**Document section**:

>>

The cost reductions in this scenario enable us to visualize a future Japanese power-source mix that consists mainly of solar power and wind power. Photovoltaic-power generation and wind-power generation have a complementary relationship, because their seasonal power-generation peaks differ. According to the scenario, the power-supply mix in the year 2050 will include: 50% of total demand met by photovoltaic generation; 20% by wind power; 20% by hydroelectric generation, with nuclear-power generation as the base-load power; and the remainder by thermal-power generation. If further adjustments are needed, storage batteries will be added to the power-supply mix. Such a scenario is more than just a prediction of the future; it is meant to provide a methodology for identifying and deriving, by means of back-casting, clearly defined goals for future technological development. For that purpose, the agenda includes the development process, as well as societal problems posed by existing social institutions.

《Healthy and independent longevity》

Healthy and independent longevity

Finally, let me address the goal of achieving a society that features a longevity that is full of vitality. According to Professor Hiroko Akiyama from the Institute of Gerontology at the University of Tokyo, fewer than 20% of Japanese men will begin to lose autonomy from their mid-60s onward and will be reduced to needing long-term care from their early 70s through to their deaths. 70% will be able to lead an autonomous daily life up to their late 70s, and will then gradually lose autonomy. 11% will remain in good health even at the age of 90. These statistics mean that 80% of Japanese men can expect to lead a healthy daily life with potential social participation well into their 80s, if a little support is provided. Based on these statistics, we can assume that engineering innovations based on the theme of health and autonomy will be needed by 80% of Japanese men, while engineering innovations based on the theme of medical and nursing care will be needed by 20%.

For example, new possibilities to develop more refined health and medical services in many areas including drug discovery, dietary education, and sports will open up, if personal diagnostic information, health information, and genetic information are integrated, analyzed, and used in the form of big data. Proper treatment based on precise information can be provided anywhere at any time if personal data becomes connectable with community health-care networks via cloud computing systems. In the area of nursing care, robots that support autonomy are under development. For example, a robot-suit for nursing care named HAL is being developed by Professor Yoshiyuki Sankai at the University of Tsukuba.

<<

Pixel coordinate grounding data
>>

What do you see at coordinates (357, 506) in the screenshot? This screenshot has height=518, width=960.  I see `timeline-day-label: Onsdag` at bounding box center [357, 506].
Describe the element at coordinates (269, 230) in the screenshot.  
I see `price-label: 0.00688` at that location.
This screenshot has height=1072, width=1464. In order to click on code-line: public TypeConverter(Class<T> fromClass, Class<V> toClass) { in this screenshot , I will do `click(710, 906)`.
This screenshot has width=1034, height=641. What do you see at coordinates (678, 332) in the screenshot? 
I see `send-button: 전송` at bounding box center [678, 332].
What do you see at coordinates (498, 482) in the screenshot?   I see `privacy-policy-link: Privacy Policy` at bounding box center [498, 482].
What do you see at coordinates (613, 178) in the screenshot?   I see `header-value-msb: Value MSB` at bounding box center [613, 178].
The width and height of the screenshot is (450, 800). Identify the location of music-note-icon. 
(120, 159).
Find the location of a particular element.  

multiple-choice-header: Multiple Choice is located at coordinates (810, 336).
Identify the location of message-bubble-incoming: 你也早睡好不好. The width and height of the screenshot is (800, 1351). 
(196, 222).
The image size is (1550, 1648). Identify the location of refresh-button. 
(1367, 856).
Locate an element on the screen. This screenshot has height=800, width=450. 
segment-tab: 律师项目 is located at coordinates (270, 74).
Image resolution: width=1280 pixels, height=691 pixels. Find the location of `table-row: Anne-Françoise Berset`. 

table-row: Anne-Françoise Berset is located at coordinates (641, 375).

<<

**Exercise 1**: Reproduce the passage on healthy and independent longevity starting with "For example, new" and going on through "University of Tsukuba.", swapping "cloud computing systems" for "remote server networks".
**Exercise 2**: Resume the passage on healthy and independent longevity after its last sentence.
The listing plays no part in the work here and can be set aside.

**Written response 1**:
For example, new possibilities to develop more refined health and medical services in many areas including drug discovery, dietary education, and sports will open up, if personal diagnostic information, health information, and genetic information are integrated, analyzed, and used in the form of big data. Proper treatment based on precise information can be provided anywhere at any time if personal data becomes connectable with community health-care networks via remote server networks. In the area of nursing care, robots that support autonomy are under development. For example, a robot-suit for nursing care named HAL is being developed by Professor Yoshiyuki Sankai at the University of Tsukuba.

**Written response 2**:
In the process of developing such a robot, the Brain-Machine Interface (BMI) will be a key element in the future. BMI is a technology that digitally signals the state of brain activity, and reflects it in the operations of machines and of information and communication equipment. Conversely, it will also be possible to transform an external stimulus into electrical signals, and send them into the human brain, allowing diverse human sensory functions to be resuscitated and reinforced. Autonomy-supporting robots fitted to arms or legs that can be directed by the brain through thought will become available in the near future. We can go so far as to say that thanks to BMI, it will be possible to lead an autonomous daily life for as long as sound brain functions are maintained. BMI is an innovative technology that will enable us to take a giant step toward our visionary goal of every individual being able to lead an autonomous daily life with dignity and happiness.

The process of engineering scienceis an innovative one that moves constantly toward solving societal problems. This process is almost the same as creating, step by step, a refined total system in which a diversity of elemental technologies are perfectly integrated. The examples I have introduced as some of the major challenges facing the Japanese engineering science community will realistically confirm this point. Engineering science that is oriented toward a Platinum Society now requires the capability to identify and structure a concrete agenda, as well as the competence to effectively mobilize and systematically integrate a variety of human resources, ideas, and technologies to solve problems.